▶ СТРАНИЦА
++++++
Все это делает марксистскую постановку проблемы исторических границ товарного производства и капитала («рыночной экономики») весьма актуальной. Более того, в работах советских и постсоветских марксистов достаточно подробно раскрыты основные блоки этих отношений[9].

Существенно, что такое, ориентированное на выделение исторически конкретных систем, исследование позволяет показать исторически конкретное и различное для разных эпох содержание тех или иных форм собственности. В частности, то, что частная собственность может быть формой самых разных по содержанию производственных отношений: от личной зависимости и рабства через «классическую» капиталистическую частную собственность к сложным формам социализации частной собственности. Последнее позволяет, например, раскрыть сложную систему отношений, скрытых за формой частной собственности в современной России, где противоречиво соединены не только отношения наемного труда и пережитки личной зависимости, но и многие черты советского патернализма и мн.др. Точно так же сложно и различно может быть содержание государственной формы: от реально частного присвоения государственным чиновником (современная Россия) до действительно общенародного экономического присвоения (равно общедоступные социальные блага в скандинавских странах).
++++++
▶ ЗАПИСАННЫЕ ДАННЫЕ
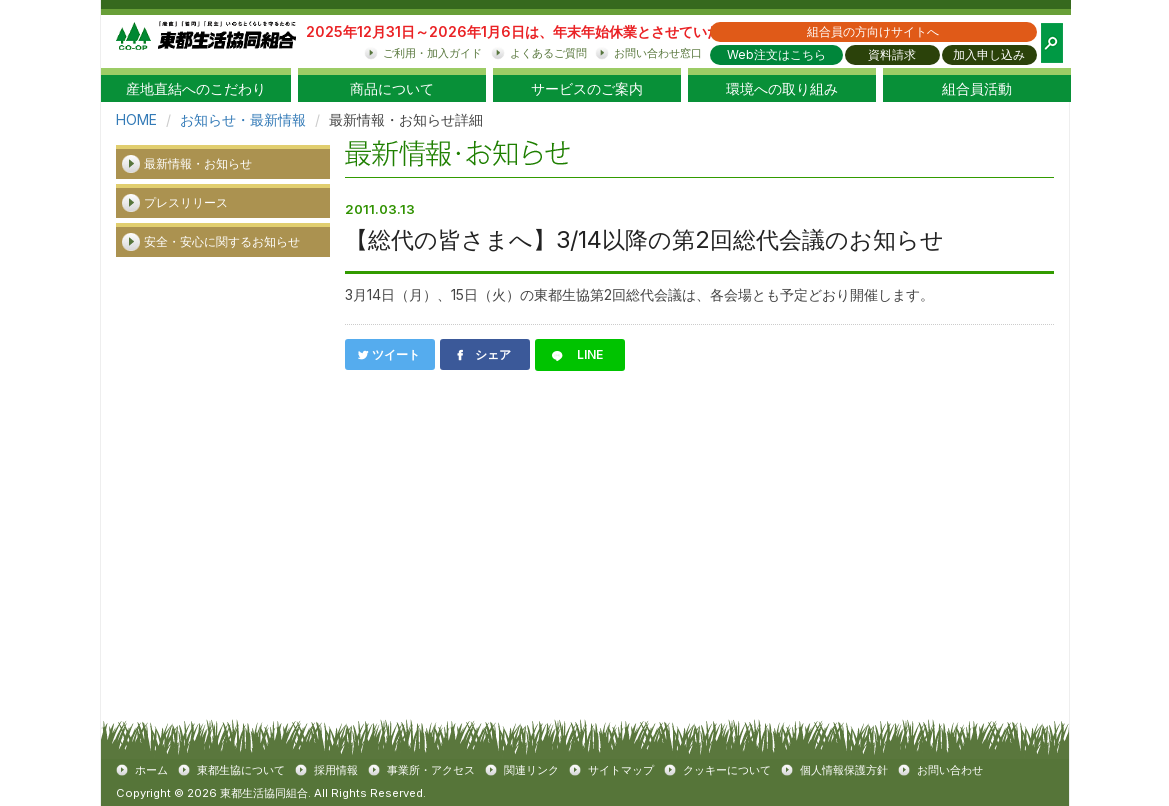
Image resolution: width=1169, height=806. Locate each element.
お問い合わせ (950, 770)
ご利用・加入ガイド (432, 53)
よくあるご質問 (548, 53)
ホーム (151, 770)
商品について (392, 89)
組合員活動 (977, 89)
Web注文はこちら (776, 54)
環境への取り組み (782, 89)
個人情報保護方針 (844, 770)
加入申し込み (989, 54)
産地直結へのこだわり (196, 89)
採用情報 (336, 770)
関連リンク (531, 770)
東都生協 (206, 41)
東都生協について (241, 770)
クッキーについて (727, 770)
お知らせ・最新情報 (243, 119)
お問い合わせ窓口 (658, 53)
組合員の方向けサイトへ (873, 31)
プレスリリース (186, 202)
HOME (136, 119)
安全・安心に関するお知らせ (222, 241)
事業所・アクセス (431, 770)
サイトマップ (621, 770)
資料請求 (892, 54)
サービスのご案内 (587, 89)
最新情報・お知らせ (198, 163)
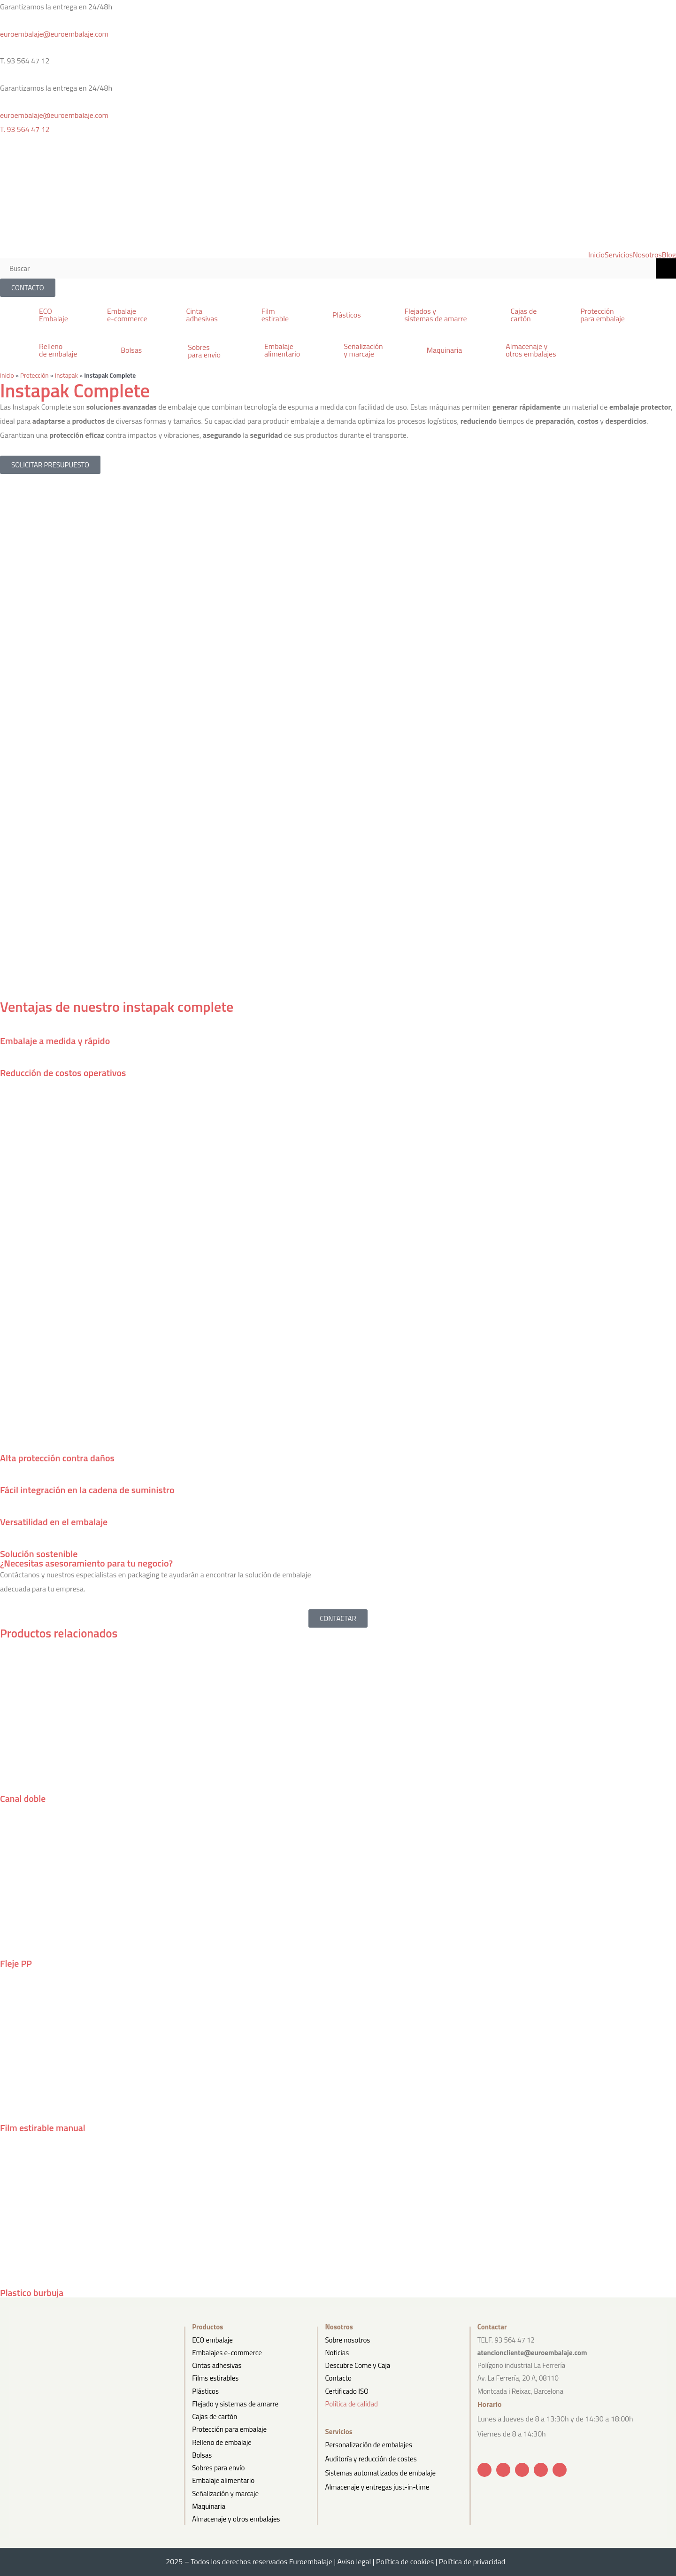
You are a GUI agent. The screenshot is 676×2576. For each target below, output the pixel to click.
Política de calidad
++++++
▶ ЦЕЛЬ ЗАДАНИЯ
Ответьте, пожалуйста, по тексту о формах собственности:
1. Какую постановку проблемы текст называет весьма актуальной?
2. Формой каких отношений может быть частная собственность?
3. Что приведено как пример действительно общенародного экономического присвоения?
Строки никак не связаны с текстом о формах собственности.

▶ РЕЗУЛЬТАТ
1. Марксистскую постановку проблемы исторических границ товарного производства и капитала («рыночной экономики»).
2. Самых разных по содержанию производственных отношений: от личной зависимости и рабства через «классическую» капиталистическую частную собственность к сложным формам социализации частной собственности.
3. Равно общедоступные социальные блага в скандинавских странах.